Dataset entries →
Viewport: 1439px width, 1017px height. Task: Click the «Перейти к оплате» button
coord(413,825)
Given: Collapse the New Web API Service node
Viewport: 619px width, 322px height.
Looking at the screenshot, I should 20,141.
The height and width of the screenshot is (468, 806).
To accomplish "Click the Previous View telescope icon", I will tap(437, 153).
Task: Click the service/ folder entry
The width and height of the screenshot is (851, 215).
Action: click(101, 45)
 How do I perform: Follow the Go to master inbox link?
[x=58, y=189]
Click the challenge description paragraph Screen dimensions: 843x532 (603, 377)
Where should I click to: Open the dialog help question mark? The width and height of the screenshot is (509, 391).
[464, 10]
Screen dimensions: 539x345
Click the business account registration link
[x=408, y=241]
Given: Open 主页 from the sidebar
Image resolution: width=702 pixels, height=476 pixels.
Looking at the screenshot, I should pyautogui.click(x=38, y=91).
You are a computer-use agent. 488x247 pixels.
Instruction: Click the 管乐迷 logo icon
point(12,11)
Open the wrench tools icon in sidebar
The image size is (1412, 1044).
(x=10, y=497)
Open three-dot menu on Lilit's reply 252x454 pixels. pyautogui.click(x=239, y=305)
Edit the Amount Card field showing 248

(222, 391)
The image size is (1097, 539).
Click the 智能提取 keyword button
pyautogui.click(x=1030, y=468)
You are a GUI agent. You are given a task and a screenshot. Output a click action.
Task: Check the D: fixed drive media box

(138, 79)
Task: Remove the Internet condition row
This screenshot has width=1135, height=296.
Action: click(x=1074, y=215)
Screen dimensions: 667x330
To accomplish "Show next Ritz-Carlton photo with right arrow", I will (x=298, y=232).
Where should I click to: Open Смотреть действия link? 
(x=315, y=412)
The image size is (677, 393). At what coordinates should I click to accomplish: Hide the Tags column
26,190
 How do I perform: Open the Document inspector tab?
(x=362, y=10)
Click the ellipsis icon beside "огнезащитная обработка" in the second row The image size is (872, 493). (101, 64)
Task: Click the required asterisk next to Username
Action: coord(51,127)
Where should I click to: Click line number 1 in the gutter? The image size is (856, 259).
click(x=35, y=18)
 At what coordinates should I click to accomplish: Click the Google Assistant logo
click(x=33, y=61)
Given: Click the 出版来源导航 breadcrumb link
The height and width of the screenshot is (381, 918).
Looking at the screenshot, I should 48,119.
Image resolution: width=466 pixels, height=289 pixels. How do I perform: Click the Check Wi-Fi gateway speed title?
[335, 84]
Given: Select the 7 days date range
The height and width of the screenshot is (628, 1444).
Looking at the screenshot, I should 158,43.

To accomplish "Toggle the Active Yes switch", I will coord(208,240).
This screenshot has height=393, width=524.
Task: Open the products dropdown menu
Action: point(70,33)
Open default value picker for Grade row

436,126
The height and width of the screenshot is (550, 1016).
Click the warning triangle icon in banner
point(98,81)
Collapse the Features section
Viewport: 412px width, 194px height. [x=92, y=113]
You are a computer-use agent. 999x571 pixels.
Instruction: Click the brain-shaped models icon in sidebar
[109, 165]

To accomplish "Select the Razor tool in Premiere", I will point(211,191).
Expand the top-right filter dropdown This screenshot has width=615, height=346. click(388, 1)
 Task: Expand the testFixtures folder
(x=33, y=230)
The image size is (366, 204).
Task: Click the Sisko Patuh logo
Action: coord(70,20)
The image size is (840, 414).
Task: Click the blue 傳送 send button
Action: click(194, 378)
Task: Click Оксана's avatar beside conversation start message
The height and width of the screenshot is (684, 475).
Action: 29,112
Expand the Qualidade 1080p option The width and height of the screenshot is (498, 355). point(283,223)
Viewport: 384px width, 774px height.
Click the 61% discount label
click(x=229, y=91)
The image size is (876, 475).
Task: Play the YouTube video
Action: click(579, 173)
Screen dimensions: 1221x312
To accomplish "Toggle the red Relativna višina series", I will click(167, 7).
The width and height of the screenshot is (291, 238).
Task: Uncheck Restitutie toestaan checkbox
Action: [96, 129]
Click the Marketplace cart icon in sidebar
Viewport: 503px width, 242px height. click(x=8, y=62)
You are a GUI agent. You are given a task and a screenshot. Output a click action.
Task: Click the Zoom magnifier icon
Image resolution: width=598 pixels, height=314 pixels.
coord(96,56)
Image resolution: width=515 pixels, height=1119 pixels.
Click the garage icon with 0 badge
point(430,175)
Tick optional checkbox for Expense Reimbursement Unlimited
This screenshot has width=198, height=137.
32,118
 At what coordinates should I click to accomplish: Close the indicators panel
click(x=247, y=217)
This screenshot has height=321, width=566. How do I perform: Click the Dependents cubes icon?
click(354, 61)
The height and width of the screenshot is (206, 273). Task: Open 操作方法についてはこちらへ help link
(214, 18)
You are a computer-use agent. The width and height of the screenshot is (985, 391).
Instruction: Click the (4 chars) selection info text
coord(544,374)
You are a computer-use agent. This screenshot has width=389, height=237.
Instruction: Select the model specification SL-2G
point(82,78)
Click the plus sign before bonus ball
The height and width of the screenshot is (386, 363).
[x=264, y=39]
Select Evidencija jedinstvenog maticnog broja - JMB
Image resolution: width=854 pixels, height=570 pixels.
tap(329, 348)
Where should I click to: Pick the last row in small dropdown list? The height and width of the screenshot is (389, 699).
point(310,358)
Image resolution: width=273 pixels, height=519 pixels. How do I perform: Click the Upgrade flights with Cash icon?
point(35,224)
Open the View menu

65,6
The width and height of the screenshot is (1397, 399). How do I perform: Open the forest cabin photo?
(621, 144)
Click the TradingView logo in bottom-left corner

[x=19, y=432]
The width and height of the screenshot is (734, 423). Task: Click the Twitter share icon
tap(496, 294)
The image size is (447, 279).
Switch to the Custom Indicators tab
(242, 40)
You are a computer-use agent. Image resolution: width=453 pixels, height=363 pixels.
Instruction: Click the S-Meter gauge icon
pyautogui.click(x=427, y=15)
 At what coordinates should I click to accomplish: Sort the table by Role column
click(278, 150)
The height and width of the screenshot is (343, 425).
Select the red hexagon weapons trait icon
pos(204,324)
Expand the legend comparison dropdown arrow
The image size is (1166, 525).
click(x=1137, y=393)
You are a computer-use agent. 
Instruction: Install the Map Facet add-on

Exercise goal →
Look through the records and gather every line containing "arrow".

Response area →
To accomplish "Show next Ritz-Carlton photo with right arrow", I will (x=298, y=232).
Expand the legend comparison dropdown arrow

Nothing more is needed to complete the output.